[Data items]
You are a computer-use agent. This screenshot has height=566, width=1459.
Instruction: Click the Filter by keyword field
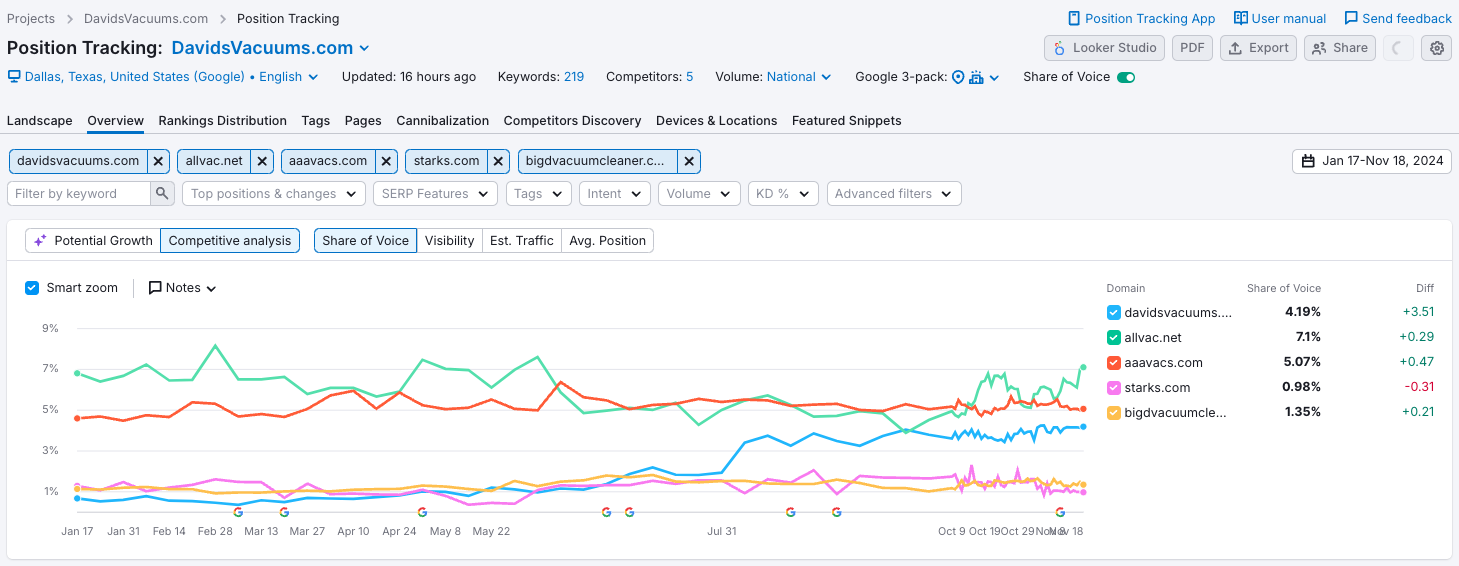coord(80,194)
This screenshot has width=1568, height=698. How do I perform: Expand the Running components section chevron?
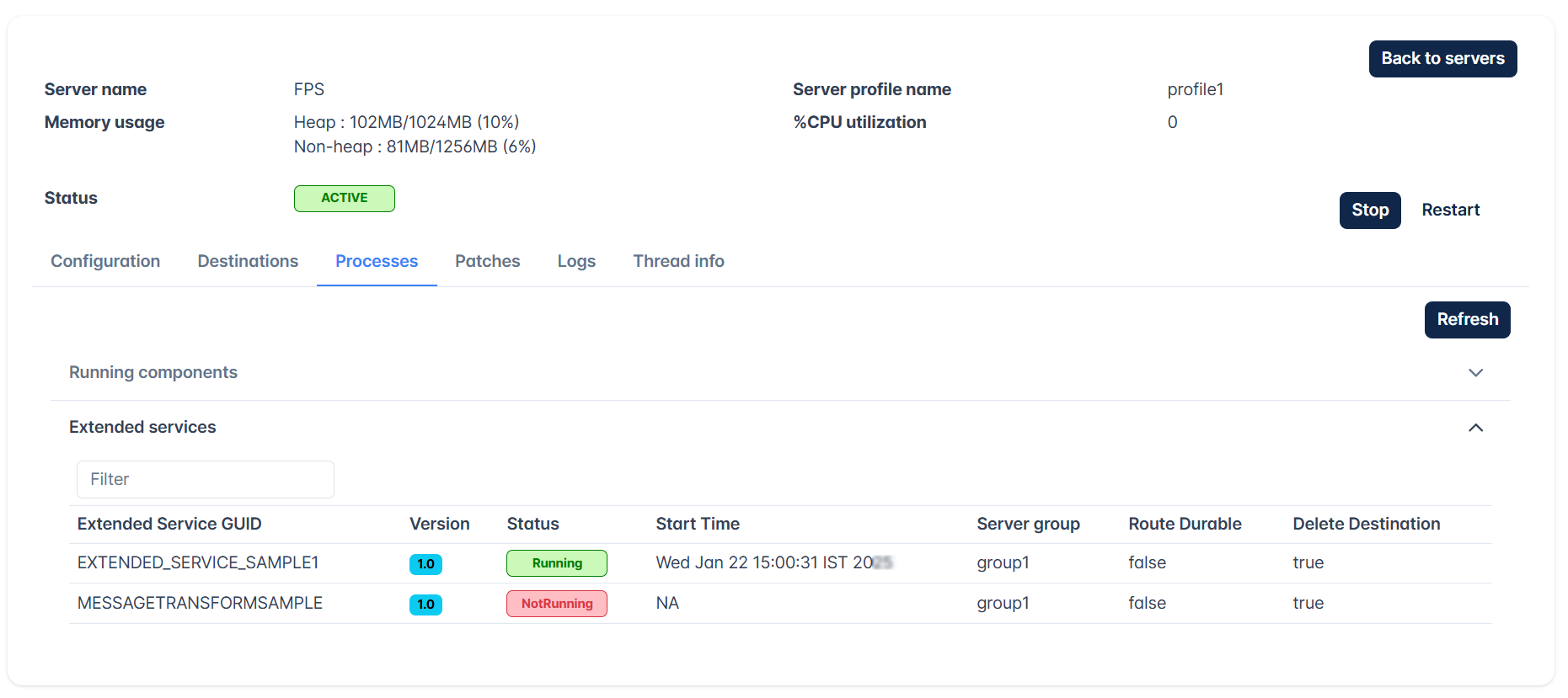tap(1475, 372)

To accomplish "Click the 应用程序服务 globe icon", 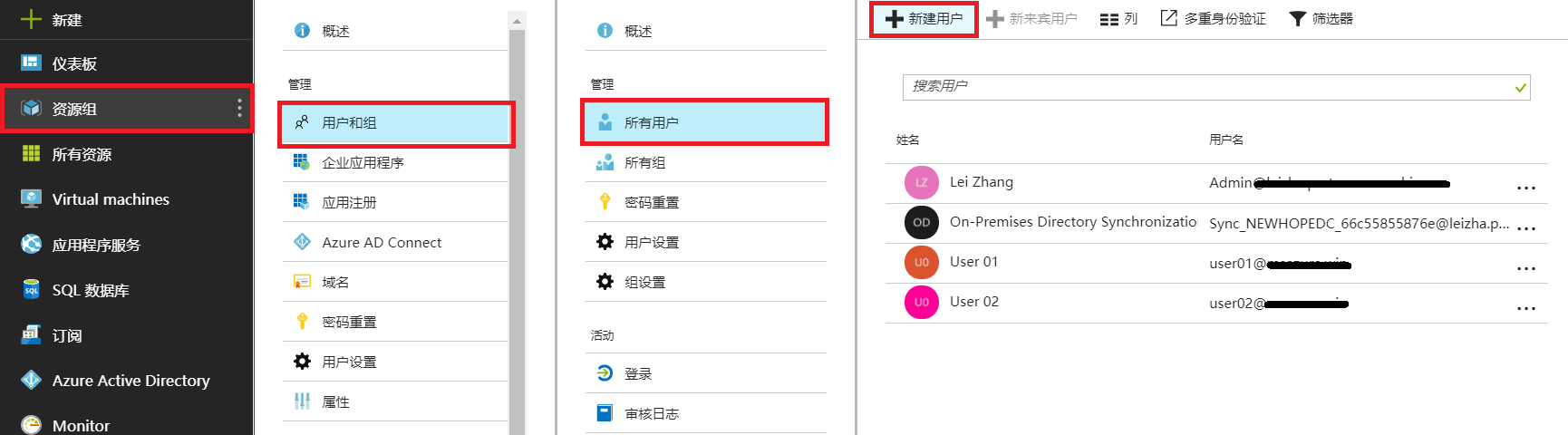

Task details ▸ The exact lines from the one containing "Instruction: Click the" through the end of the data are to be copied, with both ends kept and pictures left out.

Response for this exercise ▸
Instruction: Click the Filter by keyword field
coord(80,194)
This screenshot has width=1568, height=698. How do I perform: Expand the Running components section chevron?
tap(1475, 372)

To accomplish "Click the 应用程序服务 globe icon", 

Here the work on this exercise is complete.